» SELECTED EXCERPT:

>>>>

Journal of Legislation
- Discipline: Legal studies
- Language: English
- Edited by: Hubert Ning

Publication details
- Former names: New Dimensions in Legislation, N.D. Journal of Legislation
- History: 1971-present
- Publisher: Notre Dame Law School
- Frequency: Semiannual

Standard abbreviations
- Bluebook: J. Legis.
- ISO 4: J. Legis.

Indexing
- ISSN: 0146-9584
- LCCN: 78648410
- OCLC no.: 818988515

Links
- Journal homepage;

= Journal of Legislation =

The Journal of Legislation is a scholarly legal journal published by Notre Dame Law School.

== History ==
The Journal of Legislation is a legislative law review which focuses on analysis and reform of legislation and public policy. It was founded in 1971 as New Dimensions in Legislation, before being renamed as N.D. Journal of Legislation in 1974 and finally just Journal of Legislation in 1976. The journal is advised by faculty advisors William Kelley and Lloyd Hitoshi Mayer.

<<<<

» EXERCISE: Copy the page on the Journal of Legislation word for word, from beginning to end.

» RECORDS SHOWN:
>>>>

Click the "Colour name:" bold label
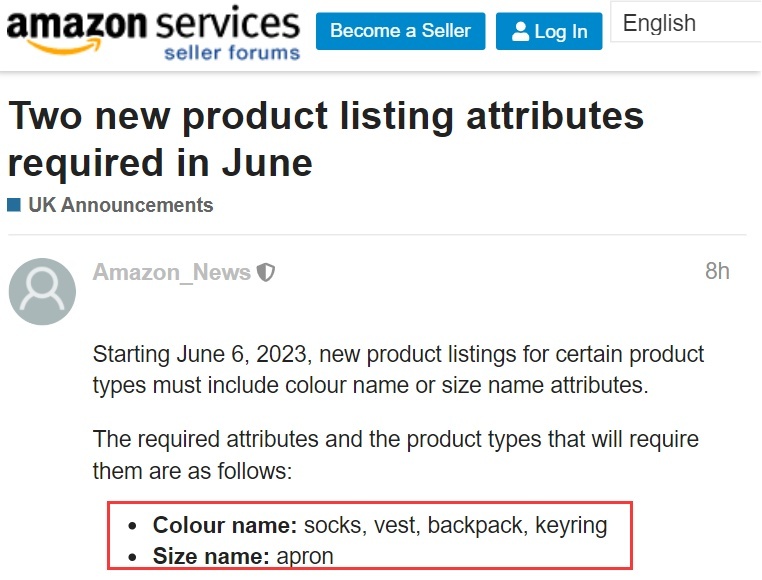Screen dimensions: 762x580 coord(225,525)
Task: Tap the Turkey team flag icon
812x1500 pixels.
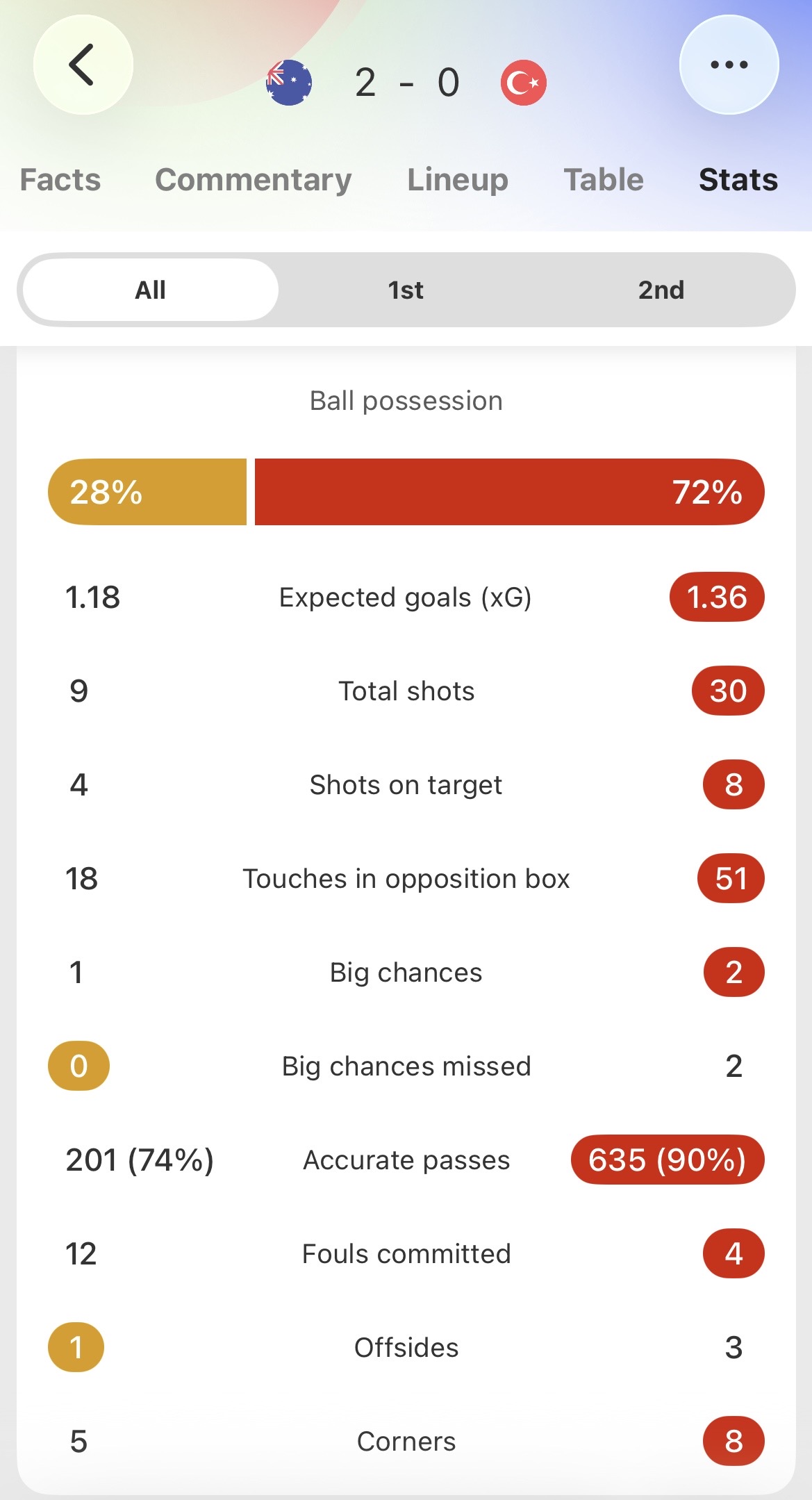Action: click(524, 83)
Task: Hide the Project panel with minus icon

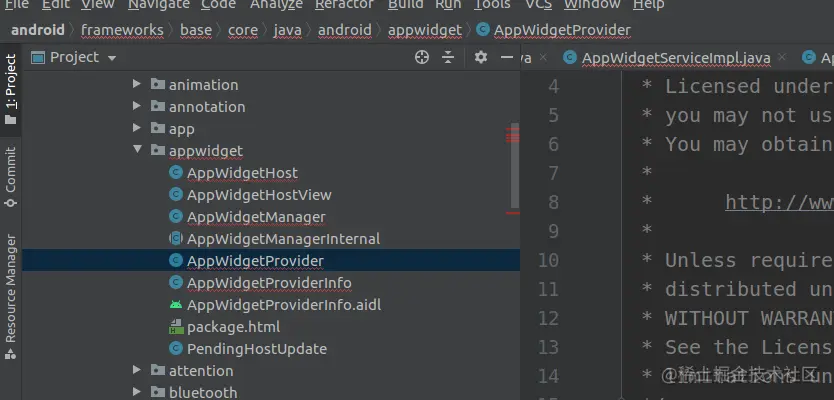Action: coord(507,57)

<<<<

» EXERCISE ANSWER:
Journal of Legislation
- Discipline: Legal studies
- Language: English
- Edited by: Hubert Ning

Publication details
- Former names: New Dimensions in Legislation, N.D. Journal of Legislation
- History: 1971-present
- Publisher: Notre Dame Law School
- Frequency: Semiannual

Standard abbreviations
- Bluebook: J. Legis.
- ISO 4: J. Legis.

Indexing
- ISSN: 0146-9584
- LCCN: 78648410
- OCLC no.: 818988515

Links
- Journal homepage;

= Journal of Legislation =

The Journal of Legislation is a scholarly legal journal published by Notre Dame Law School.

== History ==
The Journal of Legislation is a legislative law review which focuses on analysis and reform of legislation and public policy. It was founded in 1971 as New Dimensions in Legislation, before being renamed as N.D. Journal of Legislation in 1974 and finally just Journal of Legislation in 1976. The journal is advised by faculty advisors William Kelley and Lloyd Hitoshi Mayer.